Research Assistant with AI Sampling
- 2 days ago
- 8 min read

Assignment Overview
Scenario: You are a research engineer at an academic institution building tools to help researchers manage and analyze scientific literature. Your task is to create an advanced MCP server that not only provides access to research papers but also uses AI sampling (server-initiated LLM calls) to generate intelligent summaries, extract key findings, and compare papers. This assignment builds on Assignment 1 by adding Module 4 concepts: sampling, production patterns, and advanced deployment options.
Learning Objectives:
Implement server-initiated AI sampling with user approval flow
Build intelligent tools that leverage LLM capabilities
Add structured logging for observability and debugging
Create health monitoring resources with metrics
Support multiple transport options (stdio and SSE)

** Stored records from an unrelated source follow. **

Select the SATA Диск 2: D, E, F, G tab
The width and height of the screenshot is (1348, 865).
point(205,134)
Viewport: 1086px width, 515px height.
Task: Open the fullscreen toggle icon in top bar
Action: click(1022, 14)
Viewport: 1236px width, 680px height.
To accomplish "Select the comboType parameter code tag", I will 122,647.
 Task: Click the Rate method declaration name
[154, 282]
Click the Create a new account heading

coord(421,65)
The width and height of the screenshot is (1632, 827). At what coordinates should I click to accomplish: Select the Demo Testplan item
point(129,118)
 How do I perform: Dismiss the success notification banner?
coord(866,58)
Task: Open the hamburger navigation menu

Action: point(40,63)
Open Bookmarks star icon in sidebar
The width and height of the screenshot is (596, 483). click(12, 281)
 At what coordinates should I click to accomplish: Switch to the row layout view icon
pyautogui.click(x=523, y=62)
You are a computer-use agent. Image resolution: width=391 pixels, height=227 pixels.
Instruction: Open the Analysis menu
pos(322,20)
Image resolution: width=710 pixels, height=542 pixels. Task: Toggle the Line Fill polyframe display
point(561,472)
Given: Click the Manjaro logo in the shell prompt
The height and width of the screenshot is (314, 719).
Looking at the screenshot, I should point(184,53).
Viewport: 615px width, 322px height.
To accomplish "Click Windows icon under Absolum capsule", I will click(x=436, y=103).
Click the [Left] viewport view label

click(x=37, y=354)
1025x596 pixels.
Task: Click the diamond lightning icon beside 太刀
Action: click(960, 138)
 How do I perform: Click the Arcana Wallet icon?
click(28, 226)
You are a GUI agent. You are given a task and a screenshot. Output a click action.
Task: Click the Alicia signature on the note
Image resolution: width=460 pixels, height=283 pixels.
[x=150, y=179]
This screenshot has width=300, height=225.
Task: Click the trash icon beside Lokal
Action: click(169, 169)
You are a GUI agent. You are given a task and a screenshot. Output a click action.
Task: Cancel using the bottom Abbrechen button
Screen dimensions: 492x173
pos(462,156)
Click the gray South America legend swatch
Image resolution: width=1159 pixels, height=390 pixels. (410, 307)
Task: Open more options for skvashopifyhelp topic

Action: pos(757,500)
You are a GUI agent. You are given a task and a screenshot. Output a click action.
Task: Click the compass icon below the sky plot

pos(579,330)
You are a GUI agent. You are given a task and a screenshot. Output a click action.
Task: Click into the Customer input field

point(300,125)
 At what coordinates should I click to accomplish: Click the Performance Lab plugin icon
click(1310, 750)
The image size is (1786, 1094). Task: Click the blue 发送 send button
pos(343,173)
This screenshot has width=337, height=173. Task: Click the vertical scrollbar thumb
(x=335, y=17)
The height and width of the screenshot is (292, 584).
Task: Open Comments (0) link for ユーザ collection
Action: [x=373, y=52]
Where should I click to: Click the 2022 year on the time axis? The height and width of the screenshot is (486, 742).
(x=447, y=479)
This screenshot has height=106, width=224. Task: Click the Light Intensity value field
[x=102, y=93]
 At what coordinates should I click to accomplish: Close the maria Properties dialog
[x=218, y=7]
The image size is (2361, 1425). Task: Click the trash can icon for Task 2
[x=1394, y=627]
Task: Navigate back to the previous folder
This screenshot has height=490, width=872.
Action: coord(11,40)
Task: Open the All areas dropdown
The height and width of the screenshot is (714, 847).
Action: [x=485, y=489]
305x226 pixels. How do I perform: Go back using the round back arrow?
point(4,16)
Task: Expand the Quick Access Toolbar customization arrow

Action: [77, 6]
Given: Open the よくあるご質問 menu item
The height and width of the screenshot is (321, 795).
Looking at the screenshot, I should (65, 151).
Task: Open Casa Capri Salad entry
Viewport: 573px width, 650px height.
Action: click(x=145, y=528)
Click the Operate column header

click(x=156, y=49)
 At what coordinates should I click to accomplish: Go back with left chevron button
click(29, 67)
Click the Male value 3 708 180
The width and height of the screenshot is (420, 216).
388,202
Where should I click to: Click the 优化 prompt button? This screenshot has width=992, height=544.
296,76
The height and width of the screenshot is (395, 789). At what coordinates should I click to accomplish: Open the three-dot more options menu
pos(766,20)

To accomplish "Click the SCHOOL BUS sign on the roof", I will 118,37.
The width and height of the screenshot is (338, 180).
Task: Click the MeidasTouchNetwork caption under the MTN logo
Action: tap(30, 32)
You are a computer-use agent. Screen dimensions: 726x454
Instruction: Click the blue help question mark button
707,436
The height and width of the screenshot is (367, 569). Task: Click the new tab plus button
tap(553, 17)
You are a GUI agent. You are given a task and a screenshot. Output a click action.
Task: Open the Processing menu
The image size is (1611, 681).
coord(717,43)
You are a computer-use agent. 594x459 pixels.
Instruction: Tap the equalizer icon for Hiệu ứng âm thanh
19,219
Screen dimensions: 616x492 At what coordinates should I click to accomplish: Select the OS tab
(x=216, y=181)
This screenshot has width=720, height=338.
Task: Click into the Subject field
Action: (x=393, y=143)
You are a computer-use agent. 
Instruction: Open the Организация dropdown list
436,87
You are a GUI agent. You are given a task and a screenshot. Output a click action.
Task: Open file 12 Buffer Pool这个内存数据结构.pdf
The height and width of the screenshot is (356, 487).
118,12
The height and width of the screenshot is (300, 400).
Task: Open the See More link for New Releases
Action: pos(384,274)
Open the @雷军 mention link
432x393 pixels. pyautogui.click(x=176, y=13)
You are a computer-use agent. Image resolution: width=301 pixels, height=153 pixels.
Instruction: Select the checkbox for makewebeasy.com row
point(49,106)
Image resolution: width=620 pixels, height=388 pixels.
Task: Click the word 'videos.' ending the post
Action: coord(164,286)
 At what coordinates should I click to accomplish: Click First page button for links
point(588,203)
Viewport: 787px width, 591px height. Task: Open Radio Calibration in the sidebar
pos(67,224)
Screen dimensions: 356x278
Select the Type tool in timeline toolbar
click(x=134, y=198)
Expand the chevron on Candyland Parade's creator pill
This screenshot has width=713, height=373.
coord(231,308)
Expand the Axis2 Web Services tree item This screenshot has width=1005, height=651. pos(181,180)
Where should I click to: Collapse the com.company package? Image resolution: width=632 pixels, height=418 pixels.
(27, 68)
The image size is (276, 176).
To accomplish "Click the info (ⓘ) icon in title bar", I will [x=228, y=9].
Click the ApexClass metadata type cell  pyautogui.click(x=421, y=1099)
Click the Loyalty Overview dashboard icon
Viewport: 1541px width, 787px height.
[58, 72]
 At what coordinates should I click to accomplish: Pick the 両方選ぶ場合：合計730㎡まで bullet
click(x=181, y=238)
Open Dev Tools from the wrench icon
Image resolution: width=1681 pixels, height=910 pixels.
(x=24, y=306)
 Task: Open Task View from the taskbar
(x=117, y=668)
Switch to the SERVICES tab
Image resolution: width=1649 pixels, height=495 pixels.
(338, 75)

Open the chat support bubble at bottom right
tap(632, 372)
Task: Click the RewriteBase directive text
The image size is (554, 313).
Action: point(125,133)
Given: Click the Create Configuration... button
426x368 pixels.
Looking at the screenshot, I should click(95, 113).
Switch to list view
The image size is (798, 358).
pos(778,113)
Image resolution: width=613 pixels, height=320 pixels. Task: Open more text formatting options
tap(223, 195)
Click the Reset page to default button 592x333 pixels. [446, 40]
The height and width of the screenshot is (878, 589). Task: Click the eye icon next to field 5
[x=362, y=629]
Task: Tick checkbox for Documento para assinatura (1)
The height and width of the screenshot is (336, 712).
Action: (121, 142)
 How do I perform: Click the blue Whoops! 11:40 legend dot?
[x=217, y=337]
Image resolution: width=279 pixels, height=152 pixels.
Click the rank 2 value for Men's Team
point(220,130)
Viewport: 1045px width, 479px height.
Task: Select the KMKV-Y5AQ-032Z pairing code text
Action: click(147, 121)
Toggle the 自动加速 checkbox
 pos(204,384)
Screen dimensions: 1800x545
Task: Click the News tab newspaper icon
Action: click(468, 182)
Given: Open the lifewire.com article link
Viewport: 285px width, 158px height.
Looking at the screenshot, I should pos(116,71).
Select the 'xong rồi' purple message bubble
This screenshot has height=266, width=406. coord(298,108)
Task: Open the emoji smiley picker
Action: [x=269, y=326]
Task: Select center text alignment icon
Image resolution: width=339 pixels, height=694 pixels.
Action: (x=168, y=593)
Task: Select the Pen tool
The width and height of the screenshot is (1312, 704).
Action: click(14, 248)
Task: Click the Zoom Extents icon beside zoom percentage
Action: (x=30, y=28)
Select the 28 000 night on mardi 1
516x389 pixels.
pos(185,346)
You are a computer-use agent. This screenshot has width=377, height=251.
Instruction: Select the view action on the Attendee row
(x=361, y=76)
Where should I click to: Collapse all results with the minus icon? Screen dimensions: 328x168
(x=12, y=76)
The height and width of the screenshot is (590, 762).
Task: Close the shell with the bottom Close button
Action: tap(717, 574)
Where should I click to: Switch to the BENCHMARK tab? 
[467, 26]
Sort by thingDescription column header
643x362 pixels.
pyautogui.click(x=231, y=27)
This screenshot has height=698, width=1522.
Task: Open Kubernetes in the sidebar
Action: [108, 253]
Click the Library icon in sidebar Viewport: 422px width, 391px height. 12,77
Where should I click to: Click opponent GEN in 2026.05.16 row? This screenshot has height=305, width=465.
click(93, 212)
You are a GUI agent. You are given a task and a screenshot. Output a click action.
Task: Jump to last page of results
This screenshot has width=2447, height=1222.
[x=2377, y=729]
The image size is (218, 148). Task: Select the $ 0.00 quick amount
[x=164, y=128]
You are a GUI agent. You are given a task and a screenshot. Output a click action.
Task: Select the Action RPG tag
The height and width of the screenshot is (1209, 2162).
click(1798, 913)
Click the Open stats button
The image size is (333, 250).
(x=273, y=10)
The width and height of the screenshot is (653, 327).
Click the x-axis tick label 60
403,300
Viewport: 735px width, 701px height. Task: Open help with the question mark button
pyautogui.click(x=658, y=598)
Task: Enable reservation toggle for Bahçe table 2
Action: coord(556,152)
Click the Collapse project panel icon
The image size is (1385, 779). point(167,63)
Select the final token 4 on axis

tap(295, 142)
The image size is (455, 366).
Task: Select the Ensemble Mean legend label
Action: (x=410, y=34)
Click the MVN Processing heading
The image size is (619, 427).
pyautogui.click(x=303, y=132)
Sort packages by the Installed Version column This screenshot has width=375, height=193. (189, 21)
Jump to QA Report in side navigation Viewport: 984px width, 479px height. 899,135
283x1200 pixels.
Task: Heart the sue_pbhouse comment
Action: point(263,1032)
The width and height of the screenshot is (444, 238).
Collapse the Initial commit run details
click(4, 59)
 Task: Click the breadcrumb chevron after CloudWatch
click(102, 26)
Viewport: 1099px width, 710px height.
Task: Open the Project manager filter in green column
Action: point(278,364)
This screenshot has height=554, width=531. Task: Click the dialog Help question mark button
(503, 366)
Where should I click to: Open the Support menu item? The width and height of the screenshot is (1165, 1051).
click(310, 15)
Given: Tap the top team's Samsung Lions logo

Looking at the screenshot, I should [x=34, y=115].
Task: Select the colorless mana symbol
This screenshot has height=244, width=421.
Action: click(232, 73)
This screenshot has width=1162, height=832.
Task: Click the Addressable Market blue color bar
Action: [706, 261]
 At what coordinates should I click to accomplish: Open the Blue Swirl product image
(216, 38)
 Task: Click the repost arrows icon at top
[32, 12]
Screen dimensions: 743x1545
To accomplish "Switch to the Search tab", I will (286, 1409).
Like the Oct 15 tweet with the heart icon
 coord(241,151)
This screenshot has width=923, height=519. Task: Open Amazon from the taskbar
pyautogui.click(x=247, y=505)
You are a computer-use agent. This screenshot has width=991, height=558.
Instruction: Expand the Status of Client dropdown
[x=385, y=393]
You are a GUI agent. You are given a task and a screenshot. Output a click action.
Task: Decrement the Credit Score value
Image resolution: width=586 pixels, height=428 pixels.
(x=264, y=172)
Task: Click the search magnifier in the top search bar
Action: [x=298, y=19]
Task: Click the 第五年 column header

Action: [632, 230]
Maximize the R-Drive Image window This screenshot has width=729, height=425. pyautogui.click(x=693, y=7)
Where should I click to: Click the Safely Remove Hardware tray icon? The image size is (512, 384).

Write comprehensive tests including sampling scenarios
Deploy a production-ready MCP server
Functional Requirements
MCP Tools with Sampling (Module 4 Concepts)
Implement the following tools. Tools marked with ⚡ must use AI sampling:
Tool Name | Sampling? | Parameters | Description |
list_papers | — | directory: str (optional, default: "./papers"), format: str (optional) | Lists all papers in the directory. Returns array with {filename, title, format, size, date_added} |
read_paper | — | filename: str, section: str (optional) | Reads full paper content or specific section (abstract, introduction, methods, results, conclusion) |
summarize_paper | ⚡ | filename: str, audience: str (default: "general"), max_length: int (default: 300) | Uses AI sampling to generate audience-appropriate summary. Audience: general, expert, student, executive |
extract_findings | ⚡ | filename: str, focus: str (optional) | Uses AI sampling to extract key findings, methodology, and results. Focus can be: methodology, results, implications |
compare_papers | ⚡ | filename1: str, filename2: str, aspect: str (default: "all") | Uses AI sampling to compare two papers. Aspect: methodology, findings, conclusions, all |
search_papers | — | query: str, search_in: list[str] (optional, default: ["title", "abstract", "content"]) | Full-text search across papers. Returns matching papers with context snippets |
add_annotation | — | filename: str, page: int, annotation_text: str, annotation_type: str | Adds annotation to a paper. Type: highlight, note, question, critique |
generate_bibliography | ⚡ | papers: list[str], style: str (default: "APA") | Uses AI sampling to generate formatted bibliography. Styles: APA, MLA, Chicago, IEEE |
Sampling Implementation Requirements:
Implement _sample() wrapper function for all sampling calls
Use ModelPreferences with intelligence=0.85 for academic accuracy
Include approval dialog messages in Claude Desktop
Implement graceful fallback when sampling is unavailable (ctx is None)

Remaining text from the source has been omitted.